MADISON, Wis. — In a weekend largely devoid of standout performances, senior Ben Jensen put on a prodigious display.
Battling a phantom knee injury, Jensen won both the vault and the heptathlon at Big Ten indoor track championships.
“It’s fantastic. Unprecedented, especially with that inflammation in his knee,” coach Phil Lundin said. “Most people don’t win championships while injured. He’s nowhere near his top speed. I’d say he’s at 90 percent at best.”
Success hasn’t come easily for Jensen. Last spring, Jensen pulled his hamstring and missed out on a trip to the NCAA championships, where he finished third in the decathlon in 1997.

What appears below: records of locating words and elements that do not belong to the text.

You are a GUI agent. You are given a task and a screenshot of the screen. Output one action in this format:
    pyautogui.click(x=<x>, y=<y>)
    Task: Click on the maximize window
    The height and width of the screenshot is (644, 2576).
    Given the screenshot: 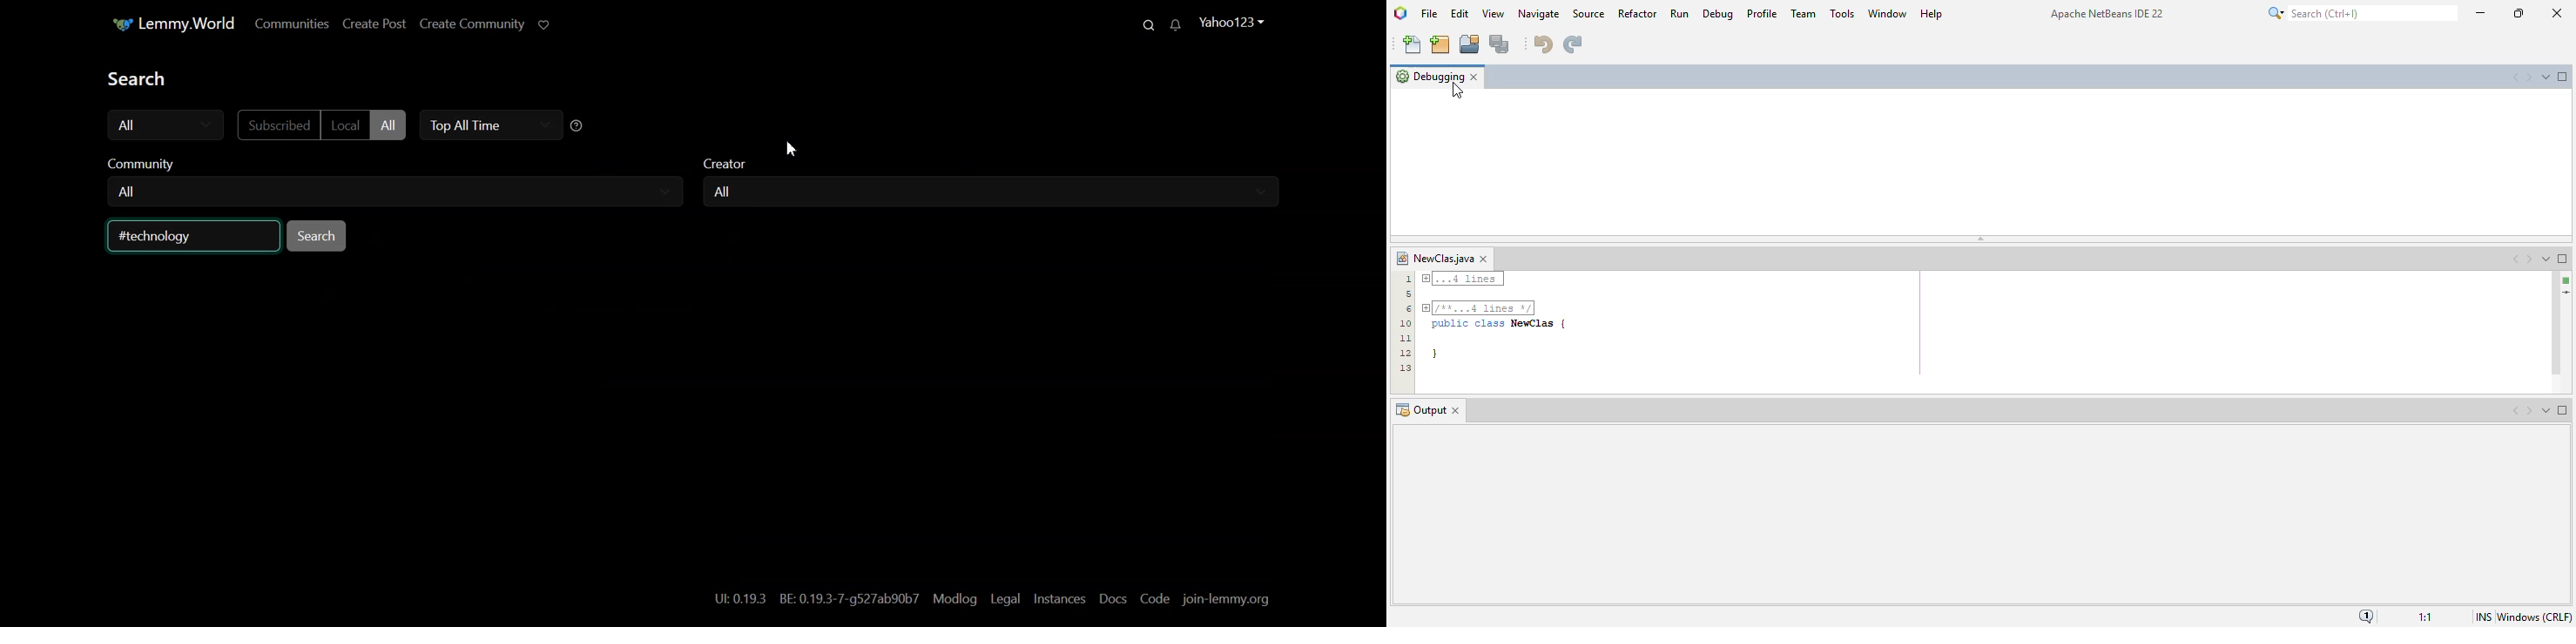 What is the action you would take?
    pyautogui.click(x=2563, y=410)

His training had gone well this winter, until about seven weeks ago. Jensen felt a twinge of pain in his knee in practice. Doctors have yet to pinpoint the problem, diagnosing it as everything from a cyst to an inflammation.
“I don’t know what to think,” Jensen said. “It’s been there since the first week of classes in January. I just want it to get better.”
Jensen competed with mixed results Saturday. In the heptathlon, Jensen had a subpar first day and stood in sixth place behind Wisconsin’s Brad Mohns.
“I expected to be the highest, but I did horrible today,” Jensen said of his Saturday performance. “But my second day is by far my best.”
And so it was. Jensen tore through Sunday’s competition like a man possessed. First, Jensen won the 60-meter hurdles, then the pole vault. And while Jensen was flourishing, Mohns was foundering.
The Wisconsin junior fell back to the Minnesota pack. Through six of the seven events, the Jensen had jumped to a 110-point lead.
Minnesota junior Glenn Lindqvist was in second place, 30 points behind Jensen, and Mohns was in third.
The final event was the 1000-meter run. And while Lindqvist was close, he wasn’t thinking about a win.
“I’ve never beaten Ben in the 1K,” he said. “We wanted to make sure we’d finish first and second.
Jensen and Lindqvist ran together for most of the race to keep the opposition in check. They finished third and fourth in the race, first and second in the heptathlon.
The heptathlon was Jensen’s second win of the championships. He won the pole vault on Saturday, making him responsible for 20 of Minnesota’s 83.5 points.
Two days, two wins and 20 points. Not bad for a guy with bad knees.